■ Stored data
= = = = =
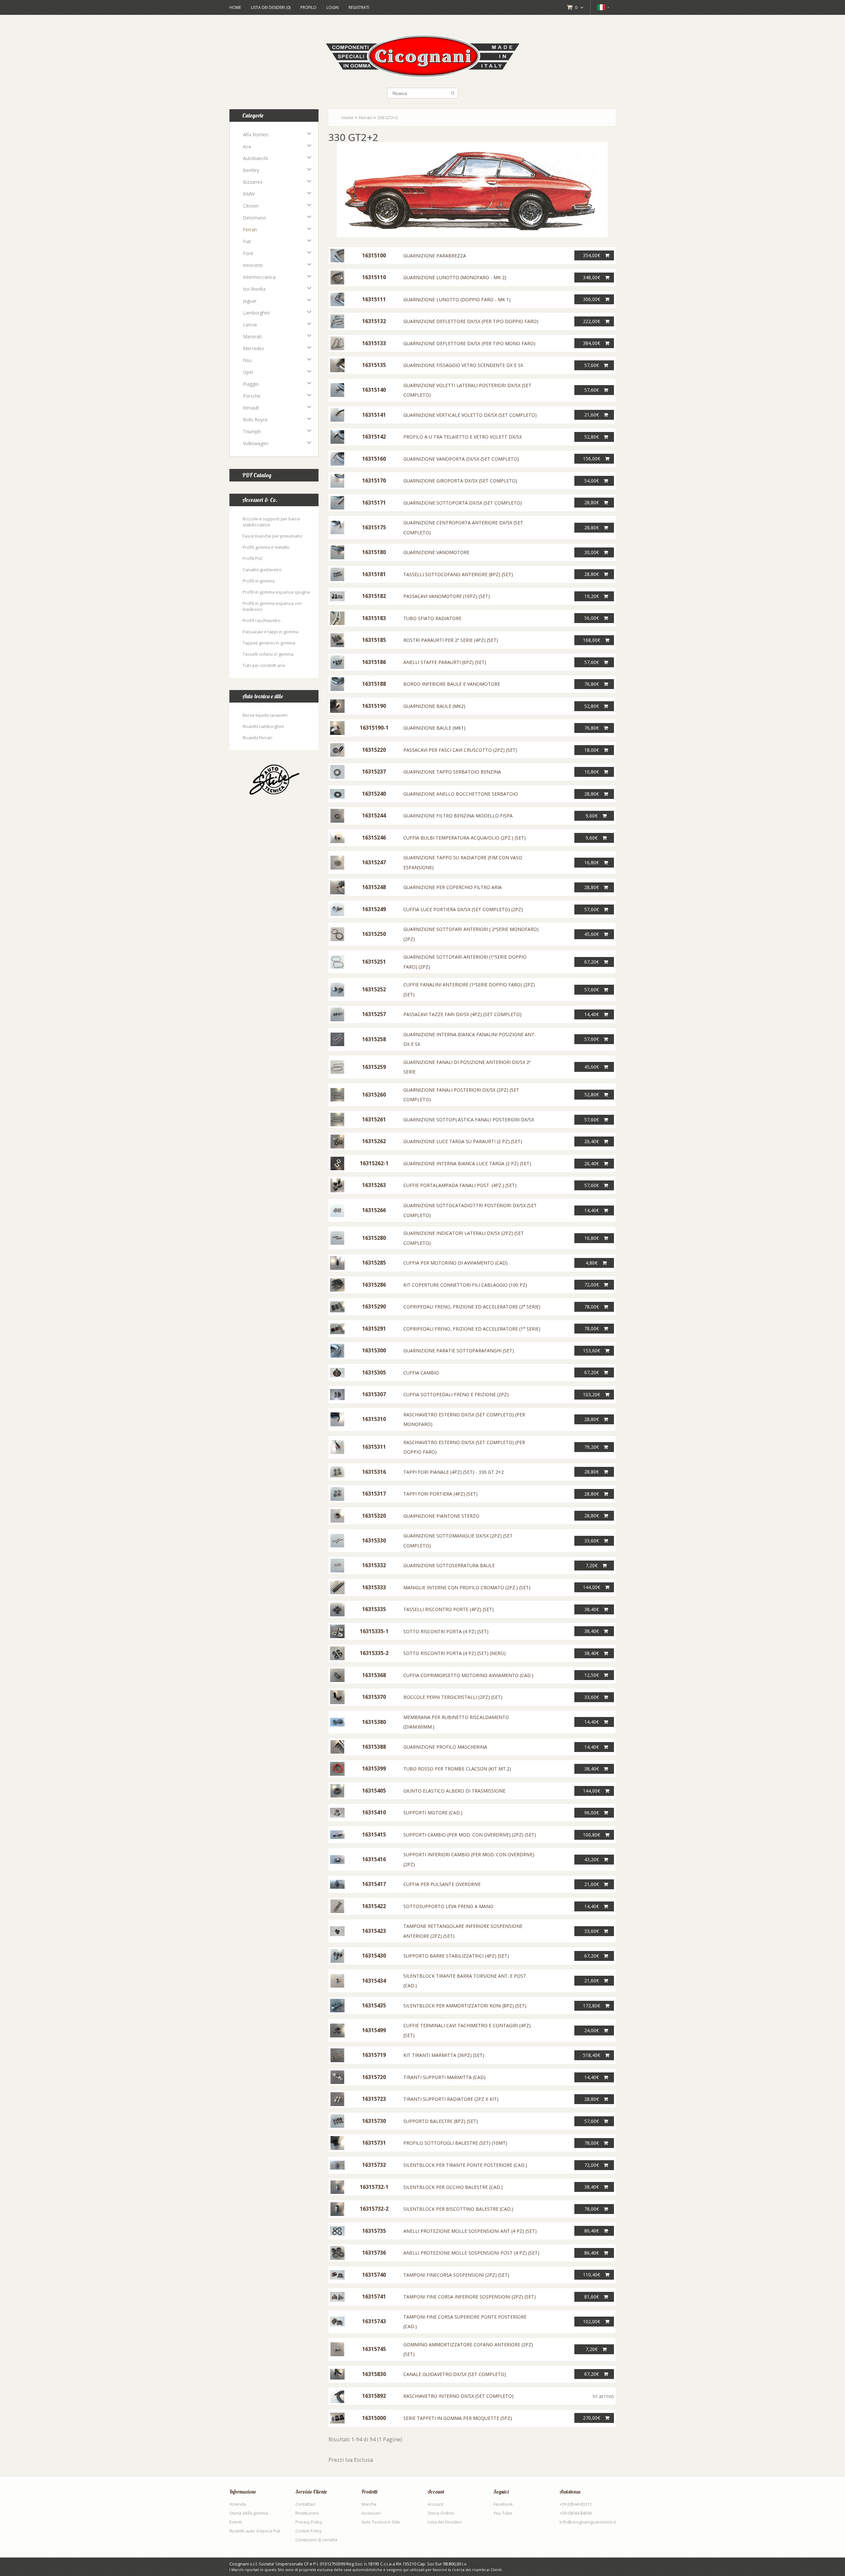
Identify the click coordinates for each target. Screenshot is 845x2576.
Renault (251, 408)
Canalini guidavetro (262, 570)
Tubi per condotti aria (264, 665)
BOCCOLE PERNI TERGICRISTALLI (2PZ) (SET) (452, 1697)
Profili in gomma (259, 581)
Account (435, 2504)
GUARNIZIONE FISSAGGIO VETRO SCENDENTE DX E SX (463, 365)
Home (235, 7)
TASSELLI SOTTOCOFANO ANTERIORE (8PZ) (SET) (458, 574)
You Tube (502, 2513)
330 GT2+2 (387, 117)
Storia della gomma (248, 2513)
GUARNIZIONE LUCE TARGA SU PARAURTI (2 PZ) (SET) (462, 1141)
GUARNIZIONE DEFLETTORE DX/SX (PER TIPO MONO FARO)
= = = = =
■ What the task asks
Copy all of the data above exactly. Leave out every picture.

■ Answer box
Identify the click coordinates for each target. Screenshot is 845x2576.
Renault (251, 408)
Canalini guidavetro (262, 570)
Tubi per condotti aria (264, 665)
BOCCOLE PERNI TERGICRISTALLI (2PZ) (SET) (452, 1697)
Profili in gomma (259, 581)
Account (435, 2504)
GUARNIZIONE FISSAGGIO VETRO SCENDENTE DX E SX (463, 365)
Home (235, 7)
TASSELLI SOTTOCOFANO ANTERIORE (8PZ) (SET) (458, 574)
You Tube (502, 2513)
330 GT2+2 (387, 117)
Storia della gomma (248, 2513)
GUARNIZIONE LUCE TARGA SU PARAURTI (2 PZ) (SET) (462, 1141)
GUARNIZIONE DEFLETTORE DX/SX (PER TIPO MONO FARO)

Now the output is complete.